» **TEXT PASSAGE**:

......

What is AAF? A look at the national organization

Established in 1905, the American Advertising Federation (AAF) is the only organization that includes members across all disciplines and career levels in advertising. Whether you’re new to the fast-paced world of advertising or a seasoned professional, the AAF is for you. We’re here to help you advance your career, build your connections and celebrate this ever-changing, amazing industry we work in.

Headquartered in Washington, DC, we are the “Unifying Voice for Advertising.” The AAF has more than 200 local clubs across the U.S. representing nearly 40,000 advertising professionals, connecting and leading the industry. We’re excited to help more than 5,000 college chapter members kickstart their careers with a 200+ college chapter network and an array of student programs. We have nearly 100 corporate members who are loyal and supportive of our ongoing efforts.

Each year, the AAF hosts numerous programs and initiatives, including the Advertising Hall of Fame, the American Advertising Awards, the National Student Advertising Competition, the Mosaic Center on Multiculturalism and summer Ad Camps for high school students. We appreciate our members’ continued loyalty and industry’s engagement and enthusiasm surrounding our events—and we look forward to seeing you at our next one.

 

The AAF Mission

The American Advertising Federation protects and promotes the well being of advertising. We accomplish this through a unique, nationally coordinated grassroots network of advertisers, agencies, media companies, local advertising clubs and college chapters.

 

The AAF

  • Brings members together to deliver creative business solutions
  • Keeps members abreast of the latest trends in technology, creativity and marketing
  • Promotes diversity and inclusion in advertising
  • Honors and celebrates advertising excellence
  • Develops the industry’s future leaders
  • Protects and promotes advertising at all levels of government through grassroots activities
  • Offers engaging programs to encourage local association volunteer leadership
  • Utilizes industry expertise to address community issues
  • Provides opportunities for professionals to build supportive relationships with others in the advertising industry

 

AAF Committees

The AAF is honored to work with committees comprised of esteemed industry leaders that represent nearly 100 companies, agencies and brands that lead the advertising industry. These committees work closely with the AAF to develop and promote various programs and initiatives, including the Advertising Hall of Fame, Advertising Hall of Achievement, American Advertising Awards, Mosaic Council and more.

......

» **EXERCISE**:
Please revise the passage about the AAF, starting at the words "Headquartered in Washington, DC, we" and ending after "our ongoing efforts.", with "kickstart" changed to "launch".

......

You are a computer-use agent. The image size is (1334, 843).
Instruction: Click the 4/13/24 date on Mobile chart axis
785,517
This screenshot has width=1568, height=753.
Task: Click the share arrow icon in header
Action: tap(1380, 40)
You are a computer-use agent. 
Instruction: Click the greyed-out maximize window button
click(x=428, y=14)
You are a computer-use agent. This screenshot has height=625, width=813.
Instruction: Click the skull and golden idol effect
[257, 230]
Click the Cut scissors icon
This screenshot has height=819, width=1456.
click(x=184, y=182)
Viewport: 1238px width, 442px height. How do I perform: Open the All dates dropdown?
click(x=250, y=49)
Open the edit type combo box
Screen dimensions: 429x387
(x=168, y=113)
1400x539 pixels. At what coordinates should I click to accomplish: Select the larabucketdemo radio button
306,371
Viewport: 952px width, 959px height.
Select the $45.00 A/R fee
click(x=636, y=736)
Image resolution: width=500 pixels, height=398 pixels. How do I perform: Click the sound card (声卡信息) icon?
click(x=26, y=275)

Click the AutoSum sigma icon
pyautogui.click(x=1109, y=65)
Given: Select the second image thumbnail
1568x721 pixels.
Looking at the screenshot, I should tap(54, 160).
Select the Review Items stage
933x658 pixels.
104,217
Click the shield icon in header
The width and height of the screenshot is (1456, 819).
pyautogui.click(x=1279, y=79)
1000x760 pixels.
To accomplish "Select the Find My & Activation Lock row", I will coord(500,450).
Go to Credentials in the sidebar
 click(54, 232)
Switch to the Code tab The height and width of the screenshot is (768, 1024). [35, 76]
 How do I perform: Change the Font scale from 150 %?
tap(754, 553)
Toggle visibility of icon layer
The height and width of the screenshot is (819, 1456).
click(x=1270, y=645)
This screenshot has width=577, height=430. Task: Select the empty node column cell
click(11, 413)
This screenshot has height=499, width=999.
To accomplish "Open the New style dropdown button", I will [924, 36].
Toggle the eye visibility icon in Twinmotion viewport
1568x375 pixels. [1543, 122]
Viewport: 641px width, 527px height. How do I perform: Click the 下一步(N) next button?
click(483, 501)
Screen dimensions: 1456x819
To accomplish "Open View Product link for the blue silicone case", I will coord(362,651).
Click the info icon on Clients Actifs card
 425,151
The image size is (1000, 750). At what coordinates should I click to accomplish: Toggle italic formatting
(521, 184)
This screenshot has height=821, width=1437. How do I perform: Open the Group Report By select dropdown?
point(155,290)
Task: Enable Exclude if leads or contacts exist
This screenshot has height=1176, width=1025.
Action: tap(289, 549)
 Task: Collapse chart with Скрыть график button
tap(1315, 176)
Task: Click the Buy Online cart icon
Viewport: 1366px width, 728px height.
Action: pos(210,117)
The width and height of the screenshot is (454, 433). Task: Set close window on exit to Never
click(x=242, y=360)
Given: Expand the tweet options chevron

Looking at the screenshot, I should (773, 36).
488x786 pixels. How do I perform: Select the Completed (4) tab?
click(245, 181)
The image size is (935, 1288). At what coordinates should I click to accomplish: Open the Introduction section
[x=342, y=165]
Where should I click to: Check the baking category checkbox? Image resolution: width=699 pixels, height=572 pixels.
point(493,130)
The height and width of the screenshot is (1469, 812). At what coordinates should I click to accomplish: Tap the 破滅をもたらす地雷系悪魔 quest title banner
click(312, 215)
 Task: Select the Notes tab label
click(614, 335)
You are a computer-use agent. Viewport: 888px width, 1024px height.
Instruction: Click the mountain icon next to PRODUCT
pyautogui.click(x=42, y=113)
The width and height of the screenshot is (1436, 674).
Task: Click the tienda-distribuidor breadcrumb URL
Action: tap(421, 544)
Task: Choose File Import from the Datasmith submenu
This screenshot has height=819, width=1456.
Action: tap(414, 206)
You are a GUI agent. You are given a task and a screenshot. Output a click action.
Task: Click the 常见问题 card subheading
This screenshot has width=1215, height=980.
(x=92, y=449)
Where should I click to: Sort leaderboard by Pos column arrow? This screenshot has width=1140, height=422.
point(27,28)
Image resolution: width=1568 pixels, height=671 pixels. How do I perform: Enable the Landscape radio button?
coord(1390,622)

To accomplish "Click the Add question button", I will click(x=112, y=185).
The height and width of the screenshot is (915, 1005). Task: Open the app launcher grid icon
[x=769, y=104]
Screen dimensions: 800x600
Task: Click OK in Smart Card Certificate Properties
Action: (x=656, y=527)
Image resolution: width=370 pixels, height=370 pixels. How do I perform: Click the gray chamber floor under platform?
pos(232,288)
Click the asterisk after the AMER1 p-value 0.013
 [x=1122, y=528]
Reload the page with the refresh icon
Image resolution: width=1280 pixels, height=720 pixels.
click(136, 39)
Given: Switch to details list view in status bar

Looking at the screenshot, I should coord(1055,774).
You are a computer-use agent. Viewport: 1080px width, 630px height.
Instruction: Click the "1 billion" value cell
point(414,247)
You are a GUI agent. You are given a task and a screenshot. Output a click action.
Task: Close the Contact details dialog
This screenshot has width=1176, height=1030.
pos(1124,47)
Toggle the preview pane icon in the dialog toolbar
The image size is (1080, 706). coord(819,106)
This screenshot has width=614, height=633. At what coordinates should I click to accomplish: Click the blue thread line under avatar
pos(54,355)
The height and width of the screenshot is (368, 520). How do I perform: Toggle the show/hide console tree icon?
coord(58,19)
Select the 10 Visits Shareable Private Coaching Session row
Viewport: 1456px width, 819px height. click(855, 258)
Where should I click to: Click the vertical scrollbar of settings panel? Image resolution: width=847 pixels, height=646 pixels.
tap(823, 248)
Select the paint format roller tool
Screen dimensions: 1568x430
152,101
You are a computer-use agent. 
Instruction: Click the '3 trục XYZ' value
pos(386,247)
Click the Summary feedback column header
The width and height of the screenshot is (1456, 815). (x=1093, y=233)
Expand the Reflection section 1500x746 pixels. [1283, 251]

......

» **SOLVED EXERCISE**:
Headquartered in Washington, DC, we are the “Unifying Voice for Advertising.” The AAF has more than 200 local clubs across the U.S. representing nearly 40,000 advertising professionals, connecting and leading the industry. We’re excited to help more than 5,000 college chapter members launch their careers with a 200+ college chapter network and an array of student programs. We have nearly 100 corporate members who are loyal and supportive of our ongoing efforts.